REQUIRED WORK: Copy out all the lines below, requests included, but scale the click coordinates in the answers by 1.1 and round each result to a whole number, rounding halves up. Leave the pictures out of your answer.

— Start of GIVEN DATA —

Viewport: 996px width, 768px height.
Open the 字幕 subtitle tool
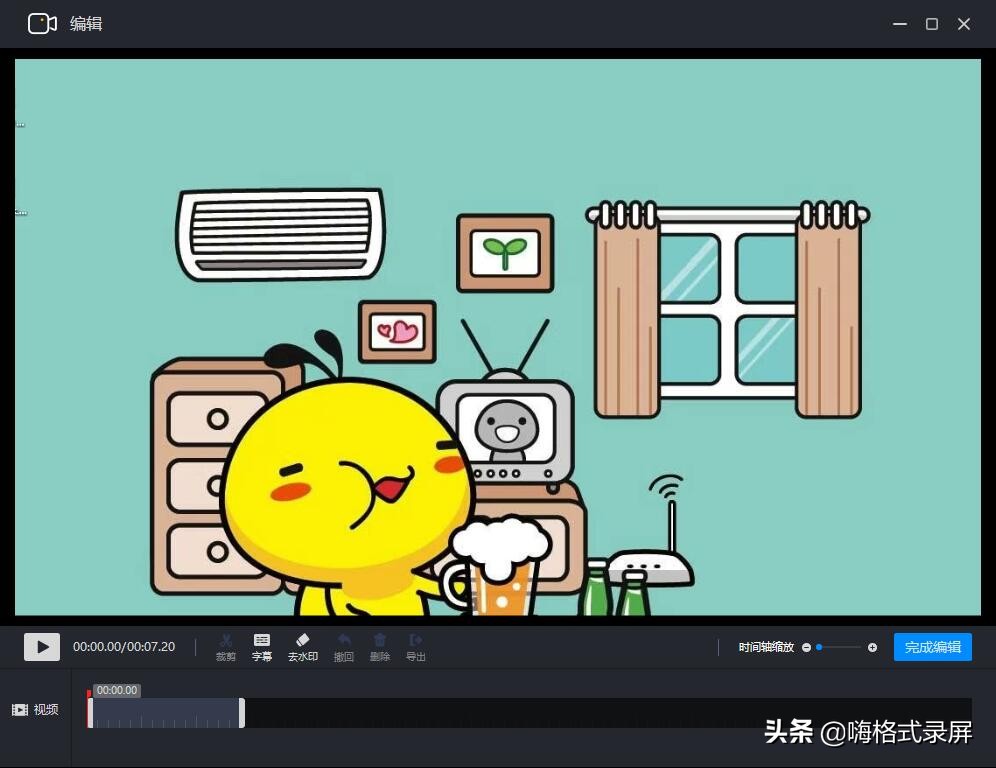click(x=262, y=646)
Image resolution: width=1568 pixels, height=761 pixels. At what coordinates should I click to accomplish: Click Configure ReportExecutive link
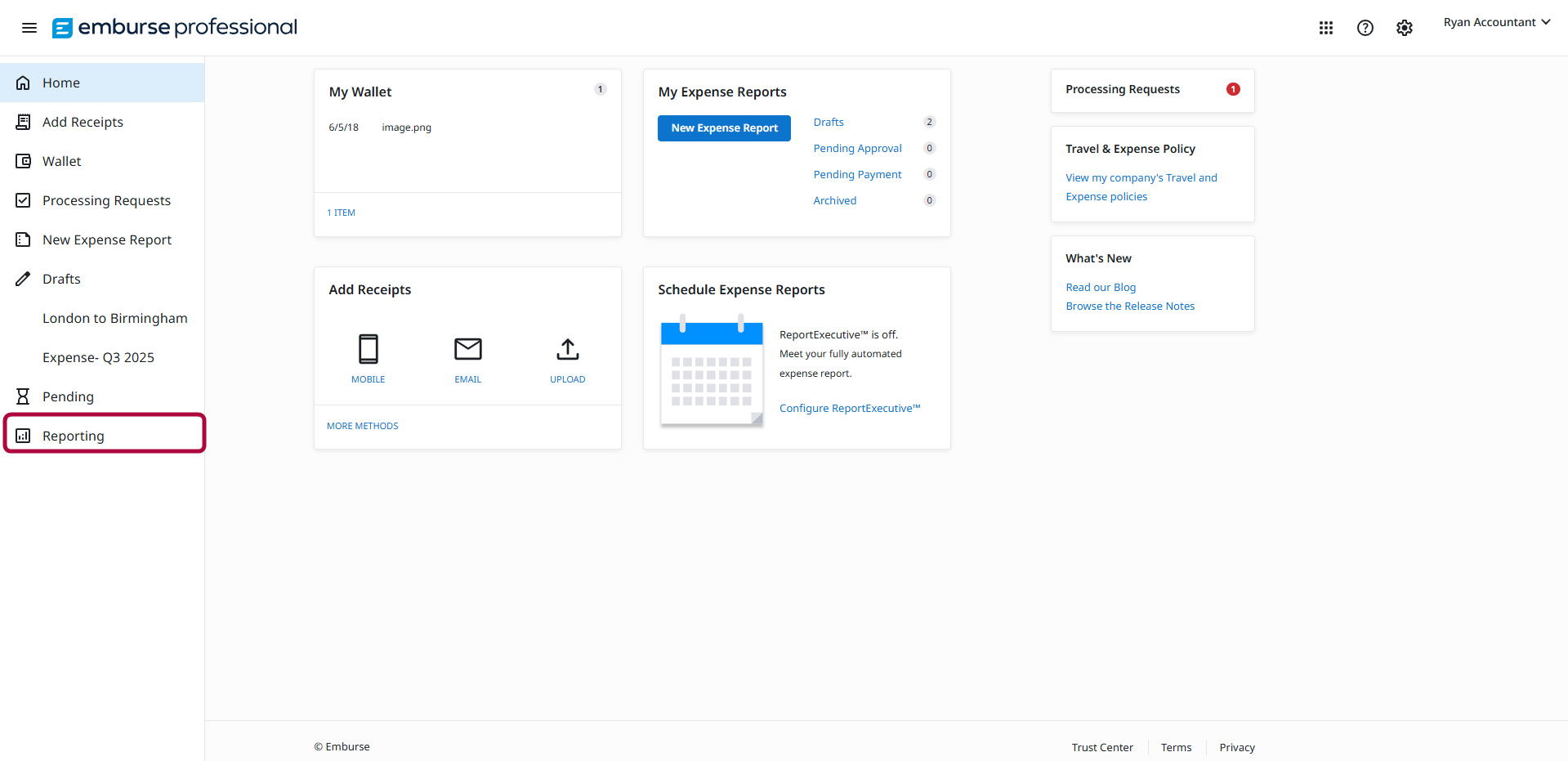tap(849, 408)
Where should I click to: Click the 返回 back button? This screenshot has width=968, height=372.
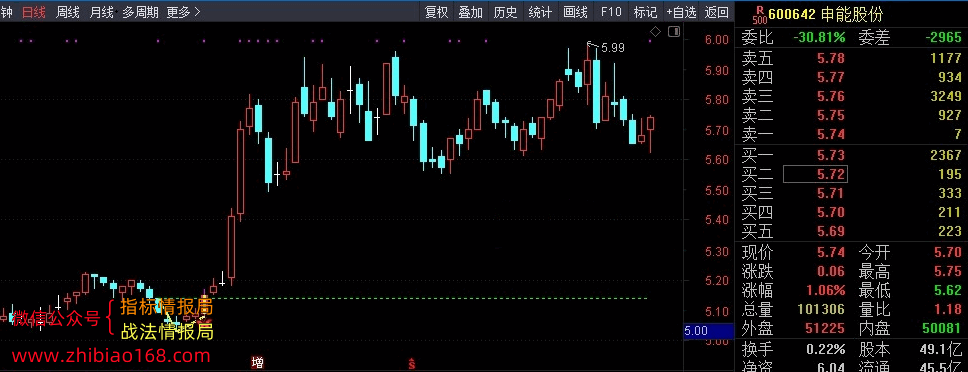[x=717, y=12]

— End of GIVEN DATA —

RESPONSE TO THE TASK:
Viewport: 996px width, 768px height.
Open the 字幕 subtitle tool
click(x=288, y=711)
Image resolution: width=1568 pixels, height=761 pixels. At what coordinates should I click to accomplish: Click Configure ReportExecutive link
tap(934, 449)
Where should I click to: Click the 返回 back button? This screenshot has width=968, height=372.
[x=789, y=13]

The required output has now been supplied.